Working data
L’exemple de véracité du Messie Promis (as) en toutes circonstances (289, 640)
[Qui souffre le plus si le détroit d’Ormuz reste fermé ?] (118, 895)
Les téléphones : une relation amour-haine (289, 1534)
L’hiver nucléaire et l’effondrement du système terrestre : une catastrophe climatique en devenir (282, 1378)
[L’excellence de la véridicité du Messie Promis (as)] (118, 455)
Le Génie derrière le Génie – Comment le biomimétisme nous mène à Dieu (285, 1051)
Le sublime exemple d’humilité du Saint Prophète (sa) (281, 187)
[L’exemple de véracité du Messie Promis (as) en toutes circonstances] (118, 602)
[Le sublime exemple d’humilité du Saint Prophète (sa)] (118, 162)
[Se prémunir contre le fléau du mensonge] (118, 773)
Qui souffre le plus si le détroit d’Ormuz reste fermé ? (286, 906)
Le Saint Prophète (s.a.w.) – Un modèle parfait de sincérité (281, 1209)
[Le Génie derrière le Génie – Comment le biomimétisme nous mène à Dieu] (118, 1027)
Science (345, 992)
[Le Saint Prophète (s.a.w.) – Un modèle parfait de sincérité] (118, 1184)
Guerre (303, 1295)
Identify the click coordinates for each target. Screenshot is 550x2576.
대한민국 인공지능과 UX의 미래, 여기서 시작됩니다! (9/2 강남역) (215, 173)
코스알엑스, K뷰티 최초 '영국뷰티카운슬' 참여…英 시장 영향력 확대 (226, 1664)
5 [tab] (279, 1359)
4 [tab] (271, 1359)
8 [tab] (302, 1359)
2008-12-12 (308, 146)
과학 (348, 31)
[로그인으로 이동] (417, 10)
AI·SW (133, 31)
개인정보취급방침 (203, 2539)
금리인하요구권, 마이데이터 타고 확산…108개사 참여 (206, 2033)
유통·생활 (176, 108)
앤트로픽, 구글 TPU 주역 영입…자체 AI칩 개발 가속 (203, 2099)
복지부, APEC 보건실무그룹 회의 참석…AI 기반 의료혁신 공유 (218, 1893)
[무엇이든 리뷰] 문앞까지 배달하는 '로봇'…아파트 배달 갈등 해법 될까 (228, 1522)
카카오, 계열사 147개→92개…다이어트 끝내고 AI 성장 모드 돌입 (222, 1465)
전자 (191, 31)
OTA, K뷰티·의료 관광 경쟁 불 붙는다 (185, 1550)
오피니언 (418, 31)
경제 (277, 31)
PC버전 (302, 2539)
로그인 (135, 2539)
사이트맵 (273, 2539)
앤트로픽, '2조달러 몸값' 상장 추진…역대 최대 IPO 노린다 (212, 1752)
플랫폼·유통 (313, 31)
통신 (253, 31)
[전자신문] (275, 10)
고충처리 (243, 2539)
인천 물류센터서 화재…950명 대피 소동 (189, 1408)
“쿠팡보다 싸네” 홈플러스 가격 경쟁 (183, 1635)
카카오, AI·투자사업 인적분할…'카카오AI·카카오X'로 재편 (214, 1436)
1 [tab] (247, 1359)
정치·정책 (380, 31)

What the exercise asks
Which lines of the data above contain the string "Promis"? Copy each of them.

Solution for this exercise
L’exemple de véracité du Messie Promis (as) en toutes circonstances (289, 640)
[L’excellence de la véridicité du Messie Promis (as)] (118, 455)
[L’exemple de véracité du Messie Promis (as) en toutes circonstances] (118, 602)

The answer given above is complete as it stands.